■ **Given text**:
Removing the offending file, then running haproxy -f /etc/haproxy/haproxy.cfg causes haproxy to run and the load balancer to enter the running state.
That would be a valid workaround, but only till the moment the LB gets an update (new instance registers to it, LB service instance restart, etc) as we would reapply lb config again, and your change would be overridden. Instead you should disassociate certificate from the LB on the Rancher side.
@Osso@blaggacao Service appearing as degrading while it’s instances are running, is an indication that the health check has failed for this service. We are planning to add more APIs for health check reporting in the future release
To debug this issue in the current release, could you please do the following:
Execute following db query against the cattle database:
select reported_health, host_id from service_event where instance_id=[id of your LB container]
For every host reporting DOWN state, do the following:
login to network agent running on the host
try to telnet to LB_instance_IP:42 (42 is the port open on haproxy against which we do the health check validation). If the telnet fails, it means that the connectivity between hosts doesn’t work by some reason. In most of the cases its related to firewall blocking the traffic for ipsec ports 500/4500. It has to be enabled as per http://docs.rancher.com/rancher/rancher-ui/infrastructure/hosts/custom/#security-groups-firewalls
I updated to 0.47 the other day and my LB services now work properly. So the good news is that bug that affected my LBs has been fixed between 0.46 and 0.47.
The bad news being, I can’t check anymore why it was broken on 0.46.

■ **Dataset excerpt**:
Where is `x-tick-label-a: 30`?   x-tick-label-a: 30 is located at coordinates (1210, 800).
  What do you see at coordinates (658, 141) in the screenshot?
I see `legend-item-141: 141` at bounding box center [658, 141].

■ **Task instructions**:
1 – In the load balancer thread, which port is opened on haproxy for the health check validation?
2 – Return the load balancer thread's wording verbatim, starting with "Removing the offending" and going on through "the Rancher side.".
The listing stands apart from the load balancer thread.

■ **Answers to the exercises**:
1 – Port 42.

2 –
Removing the offending file, then running haproxy -f /etc/haproxy/haproxy.cfg causes haproxy to run and the load balancer to enter the running state.
That would be a valid workaround, but only till the moment the LB gets an update (new instance registers to it, LB service instance restart, etc) as we would reapply lb config again, and your change would be overridden. Instead you should disassociate certificate from the LB on the Rancher side.